I recently read this article entitled, “In which I don’t mind if my tinies see me on the computer.” I think it was well-written. I appreciated her point that all of the work that God calls us to – not just cleaning house or cooking meals – should be seen as a part of life and that which God has called us. And that life simply does not revolve around their cute, dimpled booties (mine are 2 years old, so I can still say that about them ).
My one hesitation is *why* do we work? Do we work because we make poor lifestyle choices that necessitate a second income? Do we work because we want to escape the mundane? To feel validated beyond diapers and messy high chair trays? To preach the Gospel? To employ God-given skills? To escape a less than desirable home situation? Is there insurance that needs to be paid? Do we have former debt to pay off so we can begin “living like no other?”
What motivates us to be work at home moms (or working moms)?
These days there are so many ways to make money as a work at home mom (WAHM)! Multi-level marketing companies abound for everything you can imagine – designed specifically for the mom who wants or needs to be at home. Marketplace jobs are going online and virtual, and can be done across the world from a tiny handheld device, if need be. Bloggers are blogging. Crafters are crafting. Designers are designing. You get the picture.
In this day and age, it is not difficult to find some way in which to earn extra income.
My Path and Calling
As a blogger and virtual assistant, the lines are so often blurred between “at work” and “at home.” Especially when my office is my bedroom, the kitchen table, the back porch or wherever I happen to be able to grab a few moments. I never set out to be a WAHM – never wanted to work at all! I knew simply caring for my home, home schooling and getting real food on the table would be a monumental task in and of itself. Never mind the on-going privilege of training young souls to understand who God is. Because, you know…anyone can do that in a jiffy.
But then, my life turned upside down with the birth of our triplets. And I began to write. Writing was an expression for me I didn’t know I needed, or loved. Life was overwhelming and coming at me faster than I could translate. Writing became how I processed what I cried to my hubby about. I wrote out of desperation, exhaustion…and excitement as I learned and wanted to share with others my knowledge.

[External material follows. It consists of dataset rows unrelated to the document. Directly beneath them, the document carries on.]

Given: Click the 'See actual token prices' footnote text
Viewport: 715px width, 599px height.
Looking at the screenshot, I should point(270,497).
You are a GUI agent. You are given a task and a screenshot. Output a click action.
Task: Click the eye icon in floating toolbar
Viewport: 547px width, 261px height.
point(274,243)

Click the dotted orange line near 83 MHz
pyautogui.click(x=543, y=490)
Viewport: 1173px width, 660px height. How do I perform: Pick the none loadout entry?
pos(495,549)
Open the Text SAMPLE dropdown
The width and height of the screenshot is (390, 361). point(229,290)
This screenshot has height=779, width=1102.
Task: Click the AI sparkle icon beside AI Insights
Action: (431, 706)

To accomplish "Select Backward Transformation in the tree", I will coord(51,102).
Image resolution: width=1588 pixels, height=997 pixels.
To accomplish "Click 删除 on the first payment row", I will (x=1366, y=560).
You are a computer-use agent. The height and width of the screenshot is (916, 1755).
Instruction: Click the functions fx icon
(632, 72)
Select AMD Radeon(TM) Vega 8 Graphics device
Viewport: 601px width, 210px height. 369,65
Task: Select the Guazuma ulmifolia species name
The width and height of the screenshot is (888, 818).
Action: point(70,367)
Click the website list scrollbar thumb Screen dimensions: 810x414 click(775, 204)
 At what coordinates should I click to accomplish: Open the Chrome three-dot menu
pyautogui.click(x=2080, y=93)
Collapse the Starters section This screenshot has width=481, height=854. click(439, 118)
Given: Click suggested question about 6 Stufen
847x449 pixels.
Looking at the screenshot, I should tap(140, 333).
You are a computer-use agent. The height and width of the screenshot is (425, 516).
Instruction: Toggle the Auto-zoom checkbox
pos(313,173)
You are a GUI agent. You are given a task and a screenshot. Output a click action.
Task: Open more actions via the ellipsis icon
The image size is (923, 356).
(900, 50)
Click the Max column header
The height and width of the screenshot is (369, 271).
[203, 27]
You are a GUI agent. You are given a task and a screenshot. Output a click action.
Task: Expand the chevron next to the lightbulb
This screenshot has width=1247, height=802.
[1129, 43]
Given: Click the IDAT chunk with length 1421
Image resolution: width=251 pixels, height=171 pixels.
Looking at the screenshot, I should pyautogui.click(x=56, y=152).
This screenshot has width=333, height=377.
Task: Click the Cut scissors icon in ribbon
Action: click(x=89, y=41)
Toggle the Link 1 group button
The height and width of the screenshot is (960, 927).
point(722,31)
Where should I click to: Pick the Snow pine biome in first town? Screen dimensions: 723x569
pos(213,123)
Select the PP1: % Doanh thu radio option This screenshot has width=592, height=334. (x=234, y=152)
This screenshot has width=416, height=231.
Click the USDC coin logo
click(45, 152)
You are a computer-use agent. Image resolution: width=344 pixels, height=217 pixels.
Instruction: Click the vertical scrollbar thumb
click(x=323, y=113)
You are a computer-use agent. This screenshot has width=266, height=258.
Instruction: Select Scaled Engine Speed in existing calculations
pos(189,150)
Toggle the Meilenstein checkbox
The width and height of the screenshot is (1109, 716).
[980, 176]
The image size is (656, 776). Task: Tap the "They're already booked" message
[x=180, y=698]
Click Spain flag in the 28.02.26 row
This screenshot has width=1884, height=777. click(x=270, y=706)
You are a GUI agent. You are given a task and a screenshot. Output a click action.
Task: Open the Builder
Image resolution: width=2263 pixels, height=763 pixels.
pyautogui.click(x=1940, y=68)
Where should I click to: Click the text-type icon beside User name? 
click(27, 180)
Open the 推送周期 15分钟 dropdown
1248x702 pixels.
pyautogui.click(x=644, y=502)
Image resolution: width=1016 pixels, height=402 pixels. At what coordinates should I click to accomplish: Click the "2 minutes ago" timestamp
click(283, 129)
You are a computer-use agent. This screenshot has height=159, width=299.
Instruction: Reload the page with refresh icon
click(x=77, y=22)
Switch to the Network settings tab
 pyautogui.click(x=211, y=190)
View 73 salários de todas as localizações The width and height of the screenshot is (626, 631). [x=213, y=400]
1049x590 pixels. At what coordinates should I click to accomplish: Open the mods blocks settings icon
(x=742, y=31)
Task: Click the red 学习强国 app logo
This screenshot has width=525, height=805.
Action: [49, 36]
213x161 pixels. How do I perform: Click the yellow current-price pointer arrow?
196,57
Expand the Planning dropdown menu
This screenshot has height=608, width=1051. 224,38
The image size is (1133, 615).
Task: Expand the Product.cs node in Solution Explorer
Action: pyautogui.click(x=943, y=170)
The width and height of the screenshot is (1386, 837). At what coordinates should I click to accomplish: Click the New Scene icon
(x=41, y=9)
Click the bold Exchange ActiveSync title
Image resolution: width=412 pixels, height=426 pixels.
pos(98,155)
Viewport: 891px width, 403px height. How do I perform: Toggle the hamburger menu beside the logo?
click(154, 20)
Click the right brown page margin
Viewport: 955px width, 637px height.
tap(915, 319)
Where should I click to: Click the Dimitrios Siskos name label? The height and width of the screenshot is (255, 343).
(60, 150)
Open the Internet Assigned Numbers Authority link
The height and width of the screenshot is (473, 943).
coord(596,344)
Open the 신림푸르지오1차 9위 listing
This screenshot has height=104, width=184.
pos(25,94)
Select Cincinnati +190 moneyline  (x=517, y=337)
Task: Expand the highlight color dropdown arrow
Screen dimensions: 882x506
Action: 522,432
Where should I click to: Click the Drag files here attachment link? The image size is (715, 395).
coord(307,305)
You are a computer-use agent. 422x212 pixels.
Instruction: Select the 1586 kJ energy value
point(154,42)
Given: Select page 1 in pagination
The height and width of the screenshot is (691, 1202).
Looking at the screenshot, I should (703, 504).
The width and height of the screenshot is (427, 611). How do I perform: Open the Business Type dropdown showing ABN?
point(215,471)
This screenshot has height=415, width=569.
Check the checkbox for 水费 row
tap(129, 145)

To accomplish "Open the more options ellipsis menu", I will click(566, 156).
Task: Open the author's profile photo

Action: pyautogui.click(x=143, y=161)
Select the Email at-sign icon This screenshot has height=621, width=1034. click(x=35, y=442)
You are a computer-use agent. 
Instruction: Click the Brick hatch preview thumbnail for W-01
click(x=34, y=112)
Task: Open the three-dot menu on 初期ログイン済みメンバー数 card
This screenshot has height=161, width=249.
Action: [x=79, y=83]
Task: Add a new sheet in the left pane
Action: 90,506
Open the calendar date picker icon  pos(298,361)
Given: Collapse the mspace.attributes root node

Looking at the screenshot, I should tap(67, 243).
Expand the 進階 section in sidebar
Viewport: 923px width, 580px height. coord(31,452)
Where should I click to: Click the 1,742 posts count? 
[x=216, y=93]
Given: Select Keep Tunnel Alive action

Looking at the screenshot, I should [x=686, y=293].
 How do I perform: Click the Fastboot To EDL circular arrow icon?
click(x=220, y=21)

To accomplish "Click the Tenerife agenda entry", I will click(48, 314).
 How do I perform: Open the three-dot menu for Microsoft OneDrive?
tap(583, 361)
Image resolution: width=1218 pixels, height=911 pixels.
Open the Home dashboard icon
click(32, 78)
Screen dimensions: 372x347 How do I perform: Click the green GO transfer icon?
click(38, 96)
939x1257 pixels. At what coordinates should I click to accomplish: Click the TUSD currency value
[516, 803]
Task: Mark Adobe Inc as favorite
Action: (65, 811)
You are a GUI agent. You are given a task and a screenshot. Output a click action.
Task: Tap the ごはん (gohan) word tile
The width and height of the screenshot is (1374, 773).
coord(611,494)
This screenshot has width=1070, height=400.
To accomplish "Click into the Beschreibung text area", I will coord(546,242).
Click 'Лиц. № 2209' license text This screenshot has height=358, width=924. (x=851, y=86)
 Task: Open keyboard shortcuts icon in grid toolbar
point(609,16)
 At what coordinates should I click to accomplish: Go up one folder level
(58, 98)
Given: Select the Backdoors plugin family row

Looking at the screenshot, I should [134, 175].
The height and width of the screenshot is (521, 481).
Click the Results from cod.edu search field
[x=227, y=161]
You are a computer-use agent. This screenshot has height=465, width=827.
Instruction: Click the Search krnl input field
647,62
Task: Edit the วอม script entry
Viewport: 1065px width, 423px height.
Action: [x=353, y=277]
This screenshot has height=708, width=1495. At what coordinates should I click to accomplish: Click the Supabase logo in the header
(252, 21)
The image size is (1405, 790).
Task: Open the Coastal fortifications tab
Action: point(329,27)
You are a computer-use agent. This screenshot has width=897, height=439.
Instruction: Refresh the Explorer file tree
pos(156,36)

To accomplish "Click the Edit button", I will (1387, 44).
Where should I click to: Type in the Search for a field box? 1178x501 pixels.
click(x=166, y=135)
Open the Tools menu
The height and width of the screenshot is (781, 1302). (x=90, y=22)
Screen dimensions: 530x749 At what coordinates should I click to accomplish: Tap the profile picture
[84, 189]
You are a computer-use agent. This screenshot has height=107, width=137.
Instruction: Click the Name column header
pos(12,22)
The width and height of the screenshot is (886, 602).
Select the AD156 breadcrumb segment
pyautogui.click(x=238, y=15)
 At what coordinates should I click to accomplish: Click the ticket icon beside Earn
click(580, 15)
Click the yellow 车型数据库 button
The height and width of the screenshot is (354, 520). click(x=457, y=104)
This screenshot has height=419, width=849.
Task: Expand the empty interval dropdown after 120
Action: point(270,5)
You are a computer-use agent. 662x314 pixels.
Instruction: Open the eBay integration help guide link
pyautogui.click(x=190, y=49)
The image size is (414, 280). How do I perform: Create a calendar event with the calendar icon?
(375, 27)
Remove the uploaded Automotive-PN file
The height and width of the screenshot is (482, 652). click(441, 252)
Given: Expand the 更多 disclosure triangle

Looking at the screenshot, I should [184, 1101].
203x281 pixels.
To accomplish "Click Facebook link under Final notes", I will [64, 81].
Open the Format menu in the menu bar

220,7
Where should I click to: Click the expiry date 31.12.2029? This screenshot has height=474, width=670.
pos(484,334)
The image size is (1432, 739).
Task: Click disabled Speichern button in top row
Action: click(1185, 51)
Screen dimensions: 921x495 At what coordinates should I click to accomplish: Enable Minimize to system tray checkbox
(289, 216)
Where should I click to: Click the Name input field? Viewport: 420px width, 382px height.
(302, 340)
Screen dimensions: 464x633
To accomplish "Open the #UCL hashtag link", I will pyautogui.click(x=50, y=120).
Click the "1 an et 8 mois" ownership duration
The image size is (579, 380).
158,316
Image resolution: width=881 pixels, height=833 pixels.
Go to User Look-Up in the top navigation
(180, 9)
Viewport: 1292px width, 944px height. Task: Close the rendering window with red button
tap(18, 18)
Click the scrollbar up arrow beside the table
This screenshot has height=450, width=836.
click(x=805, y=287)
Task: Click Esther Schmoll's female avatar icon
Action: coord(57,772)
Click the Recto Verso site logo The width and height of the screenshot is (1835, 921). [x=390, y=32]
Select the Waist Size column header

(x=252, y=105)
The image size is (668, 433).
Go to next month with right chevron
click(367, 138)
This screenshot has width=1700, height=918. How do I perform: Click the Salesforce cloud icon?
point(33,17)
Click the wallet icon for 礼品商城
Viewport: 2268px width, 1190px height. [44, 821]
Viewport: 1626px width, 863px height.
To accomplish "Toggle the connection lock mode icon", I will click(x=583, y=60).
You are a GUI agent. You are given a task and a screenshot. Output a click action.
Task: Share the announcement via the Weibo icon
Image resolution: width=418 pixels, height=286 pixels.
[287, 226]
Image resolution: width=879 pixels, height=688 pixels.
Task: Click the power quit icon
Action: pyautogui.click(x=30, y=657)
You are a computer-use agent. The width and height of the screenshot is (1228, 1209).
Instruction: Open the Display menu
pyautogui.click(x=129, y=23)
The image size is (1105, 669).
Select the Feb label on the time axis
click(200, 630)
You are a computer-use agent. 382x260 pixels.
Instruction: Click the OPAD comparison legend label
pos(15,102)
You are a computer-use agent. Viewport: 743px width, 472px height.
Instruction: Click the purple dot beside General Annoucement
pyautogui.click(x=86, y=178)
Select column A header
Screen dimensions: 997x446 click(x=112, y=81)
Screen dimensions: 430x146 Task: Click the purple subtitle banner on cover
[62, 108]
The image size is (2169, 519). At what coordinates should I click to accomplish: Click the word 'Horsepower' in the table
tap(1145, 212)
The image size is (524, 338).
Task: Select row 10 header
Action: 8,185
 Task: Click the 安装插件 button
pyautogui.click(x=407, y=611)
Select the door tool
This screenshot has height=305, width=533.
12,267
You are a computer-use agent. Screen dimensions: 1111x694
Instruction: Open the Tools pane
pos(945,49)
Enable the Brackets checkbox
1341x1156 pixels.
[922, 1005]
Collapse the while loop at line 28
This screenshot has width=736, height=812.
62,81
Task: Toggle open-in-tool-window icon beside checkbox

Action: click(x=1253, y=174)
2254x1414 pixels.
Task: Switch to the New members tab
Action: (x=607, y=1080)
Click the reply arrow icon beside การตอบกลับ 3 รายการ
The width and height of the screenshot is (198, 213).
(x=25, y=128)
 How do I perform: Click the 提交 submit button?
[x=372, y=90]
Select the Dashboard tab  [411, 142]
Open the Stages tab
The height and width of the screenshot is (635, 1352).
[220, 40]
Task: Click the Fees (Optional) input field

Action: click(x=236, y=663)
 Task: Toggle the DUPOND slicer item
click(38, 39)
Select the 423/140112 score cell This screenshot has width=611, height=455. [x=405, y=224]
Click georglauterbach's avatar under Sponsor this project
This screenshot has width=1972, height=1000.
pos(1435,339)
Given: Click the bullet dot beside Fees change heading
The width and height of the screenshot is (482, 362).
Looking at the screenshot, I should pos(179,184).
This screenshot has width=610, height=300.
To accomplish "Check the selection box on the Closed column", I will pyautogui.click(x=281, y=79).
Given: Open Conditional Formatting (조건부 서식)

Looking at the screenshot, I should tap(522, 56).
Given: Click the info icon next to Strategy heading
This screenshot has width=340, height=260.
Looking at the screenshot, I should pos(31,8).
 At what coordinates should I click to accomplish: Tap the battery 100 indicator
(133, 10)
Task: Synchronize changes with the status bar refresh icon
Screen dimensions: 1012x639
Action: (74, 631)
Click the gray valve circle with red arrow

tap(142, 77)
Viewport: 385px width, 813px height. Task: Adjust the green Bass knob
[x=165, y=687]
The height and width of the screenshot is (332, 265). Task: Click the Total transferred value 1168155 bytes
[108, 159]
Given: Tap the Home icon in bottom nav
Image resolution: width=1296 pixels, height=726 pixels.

I typically wrote while I pumped breast milk an endless number of times while building up my supply. I wrote about life with higher order multiples and our natural living journey and what it was like to trust God in the midst of financial challenges, sheer exhaustion and seeming impossibilities.
Now, my writing is making us money. Slowly, but surely. I’m using a gift God gave me that I didn’t know I had. I’m sharing with others my passion for a lifestyle that is simpler and back to the basics. I’m sharing the Gospel. I’m feeling validated. I get an escape.
My goal in all of my work is that it never take me away from my ultimate God-given calling to care for, nurture and train my family. My work could require 60 hours a week if I let it. Oh, easily! At the moment, I’m able to invest about 20-ish. A measly 20. Because I want the vast majority of this to happen during times where my attention is not taken from my children, I aim for their naptimes and at night, beside my husband (building his own business as a realtor).
It doesn’t always work that way. There are times when I work while the kiddos play. There are times they wake early from a nap and talk and giggle and I am so distracted, I give up trying to concentrate. Recently my husband pointed out my response when they wake “early” from naptimes (or when other things take time away from my work). It’s not pretty. There’s complaining and grumbling and stomping of feet and gnashing of teeth. Ok, that is a tad bit exaggerated, but you get the picture.
Working can easily become an idol in my heart – despite my frequent (daily!) attempts at pushing it lower down my list. I believe with all my heart that my family is my first priority. The rest (the natural living lifestyle, the co-ops, the getting together with others, the blogging, etc.) are fluid points on the list. Yet, when deadlines loom, lucrative opportunities arise, that post is blazing in my mind and begging to hit the computer screen…I can quickly forget the role God has placed me in.
Thankfully, I don’t have to change all at once. Christ doesn’t expect that. Neither does He expect my determination for obedience to never wane. Instead, He simply calls me to be willing to adjust – to listen to input from others (like my husband’s gentle correction). Like Abraham, He could call me to lay aside something I love. What would be my response? What would be yours?
So, while I don’t feel guilty (most days ) that my children occasionally see me checking something online or putting out some fire in social media-land, I do not want this to be the main picture they have of me. I do want them to be aware of how hard Daddy and I work, how much we enjoy playing with them. Most importantly, I want them to know what obedience to Christ and trust in His leading looks like – even when it’s not easy.
What are your thoughts on this? Do you feel the pull between your God-given role and things you enjoy and/or need to be doing?